Identifying the right sales management role depends on the product being sold, the timing of that product in its life cycle, where it falls on the market acceptance curve, who the target customers are and how they are accustomed to being sold and served, the experience level of your sales team, and the stage of development of your overall sales strategy. All of that is beyond the obvious issue of finding the right personal and cultural fit.
Player Or Coach
The most common point of confusion is whether a sales manager should handle dedicated accounts and revenue targets vs. having accountability only for revenue generated by the sales people on the team. Since every sales discussion always seems to revert back to a sports analogy, this dilemma is referred to as “dedicated manager vs. player-coach.”
The argument for player-coach is compelling: If the sales manager is the most experienced, and most expensive sales talent on the team, shouldn’t s/he be handling the most important accounts? Isn’t this person the guy most capable of bringing in revenue?
Yes, and yes. But, from an organizational structure standpoint, those are not generally the right questions.
Ask instead: “How much support, coaching, training and advice does the rest of the team need to do their jobs, to improve their skills, and to become the salespeople you need them to be if your business is to grow? How senior a team do we have, and how much are they reliant upon their sales manager for information, judgments or training to make their numbers?”
Player-coach models work well with a very senior and experienced sales force, where systems are solidly in place to allow the sales people autonomy in their sales functions, and where the need to go back to management for mediation on inventory issues, negotiation permissions, or sales strategy advice is very low. In the typical Internet start-up, the opposite is true, especially around inventory control and allocation.
In the case of a less experienced staff (and that can include very experienced individuals who are new to online, or new to media sales, or simply new to a particular organization), the best use of your sales management resource may well be to fully support the larger sales team. Individual account responsibility draws attention away from team and onto the individual contributor aspect of the manager’s job.
It’s human nature to focus more time and attention on the most personally accountable and measurable part of the job, especially when that individual revenue responsibility is tied to the most directly achievable aspect of a manager’s compensation potential.

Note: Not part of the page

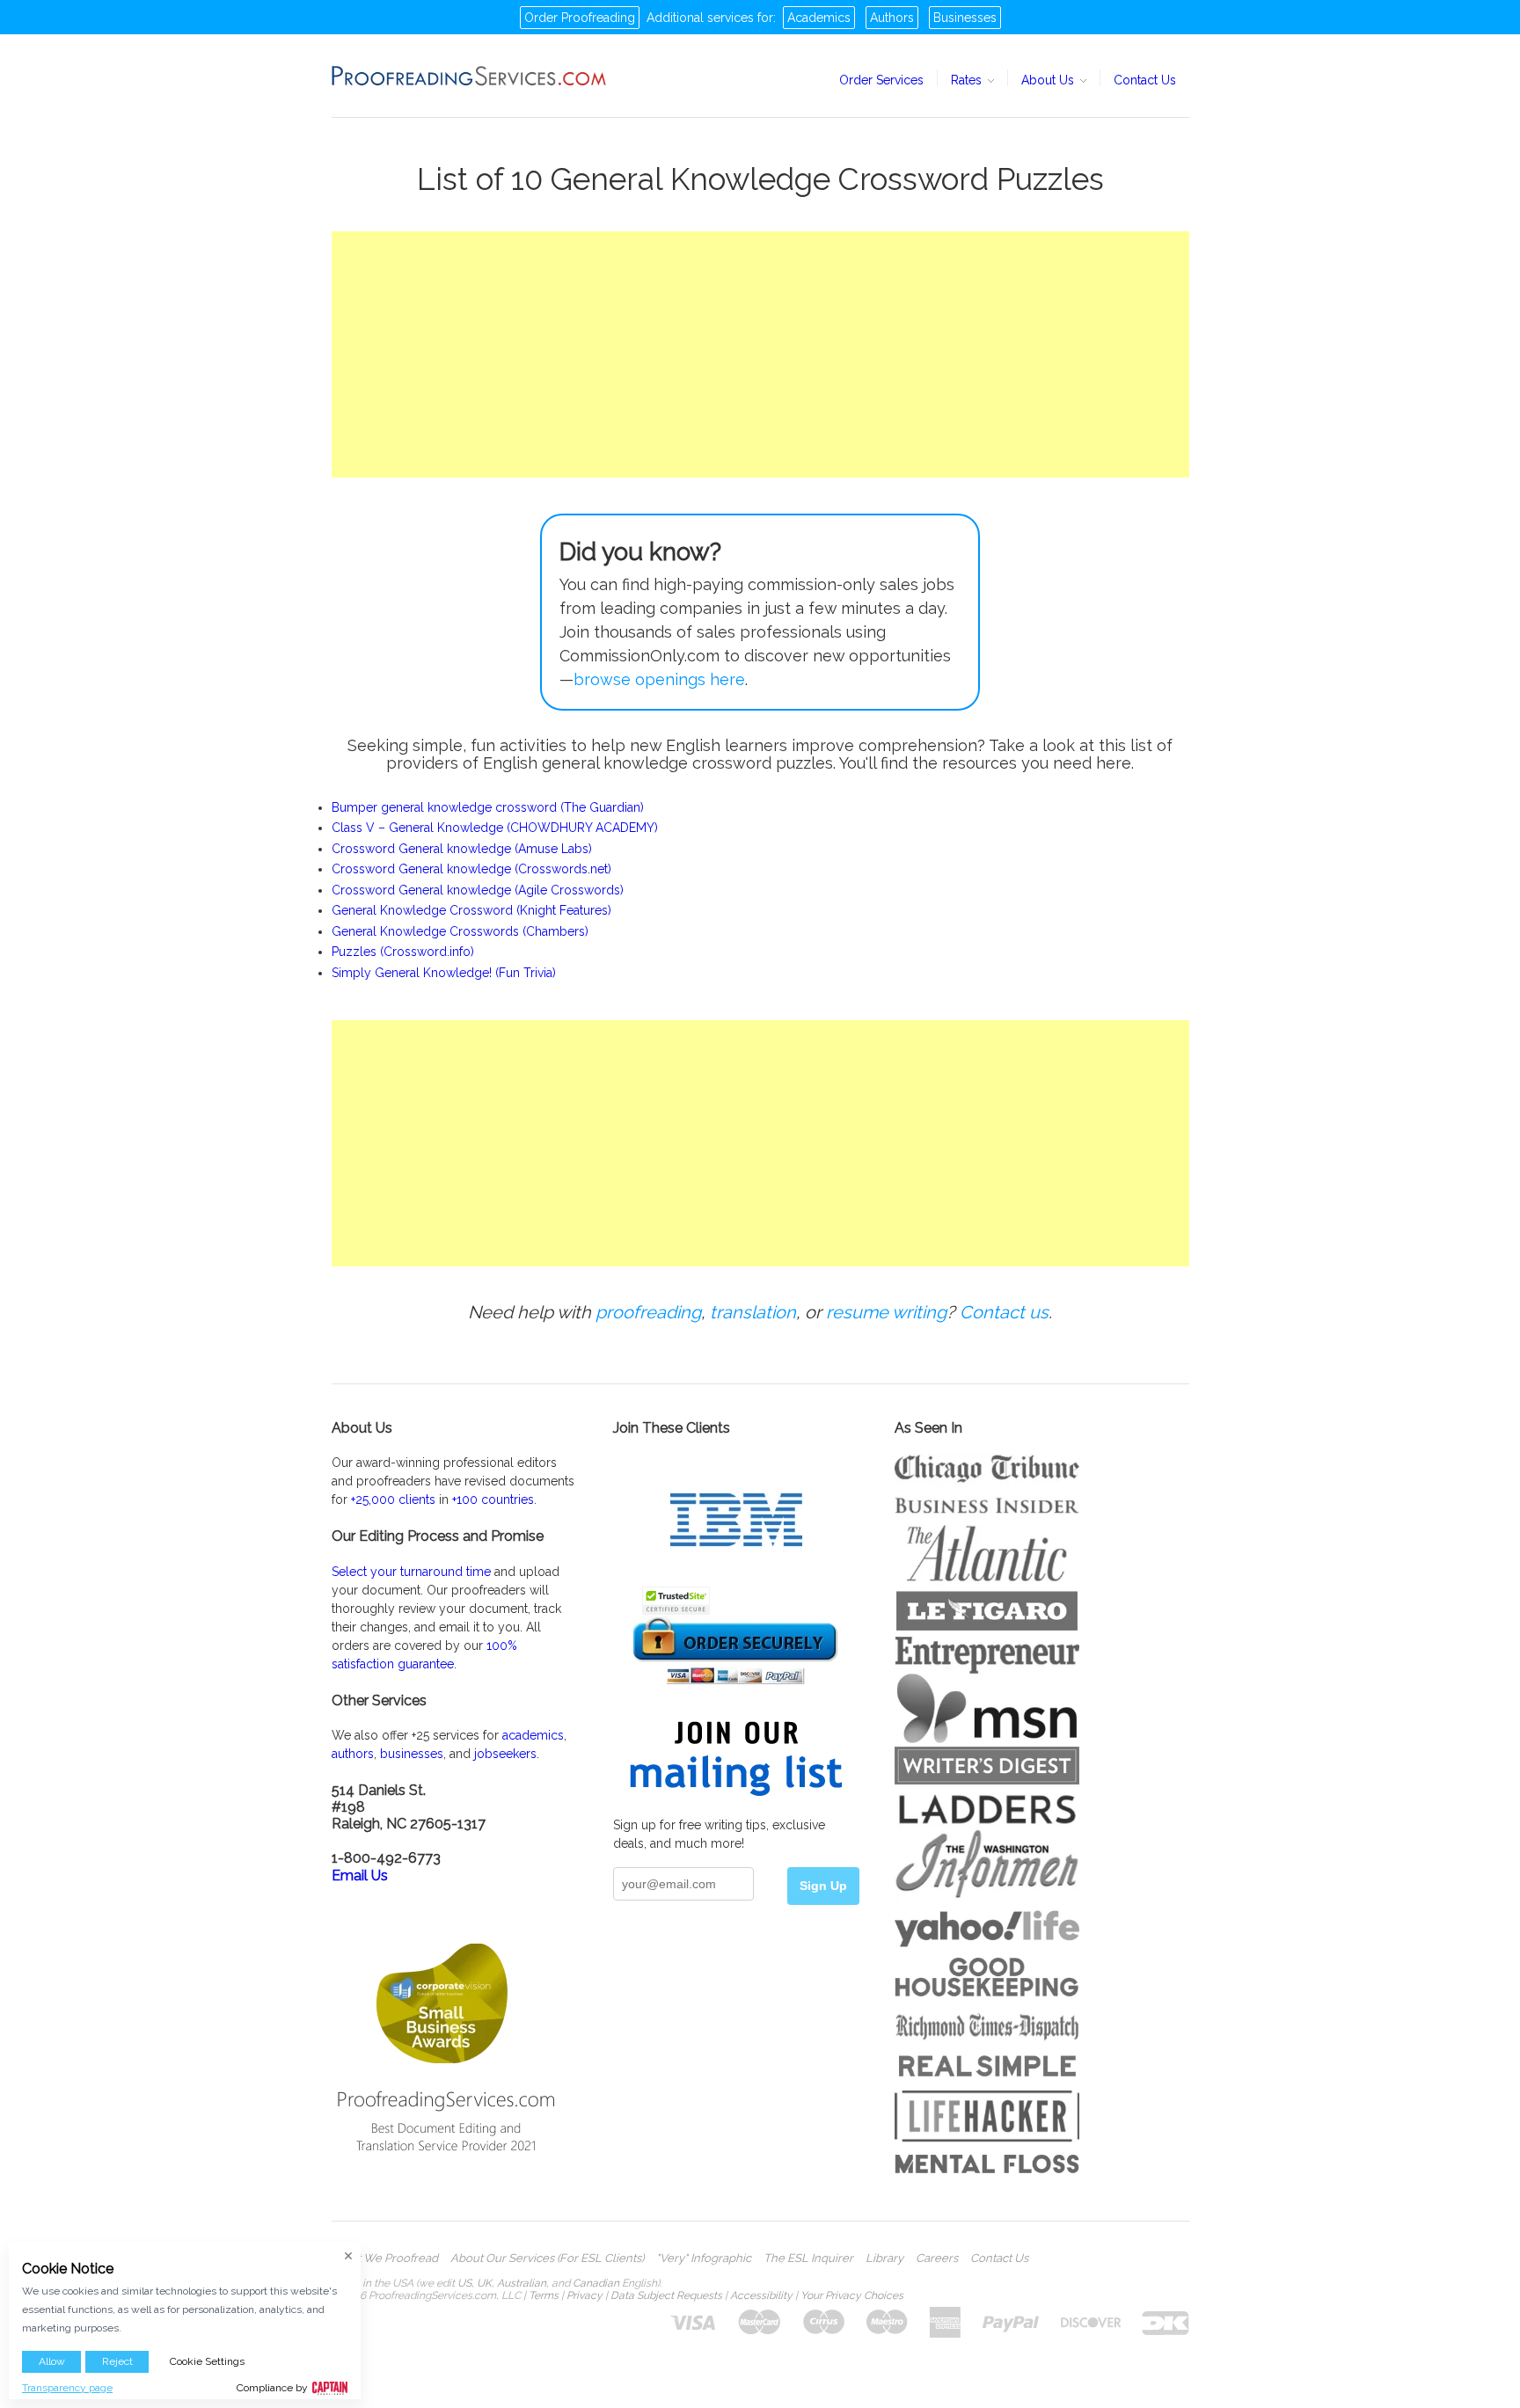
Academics (819, 18)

It’s harder to be accountable for results brought in through others than for results we produce ourselves. In that discrepancy lies the problem with giving a sales manager a territory — you can be trading off long term growth, the development of the sales team, and the ability of each individual to sell more, in favor of quick revenue from the star player.
This is not to say that a sales manager shouldn’t sell. Everyone who is able should always be selling. But working with a sales team member to help the staff make their goals (and training that sales person as you do so) is very different from tempting a guy to ignore the staff in favor of hitting individual deliverables. It doesn’t matter how smart or talented or honorable or team-oriented an individual is; when a manager is evaluated and compensated on individual sales results, the management function is bound to take a back seat.
So, what’s the right answer for your business? There is no one answer for every site. But there are some guidelines to consider in making the call. Consider whether the individual revenue increase really outweighs the potential of seeing steady increases from each and every sales person. Consider whether a manager focused on a personal territory will be as accessible as the sales people need him/her to be. And consider whether there are organizational or inventory issues that require a manager’s arbitration in the daily sales process. Then develop the job description and compensation program that best addresses the realities of your organization.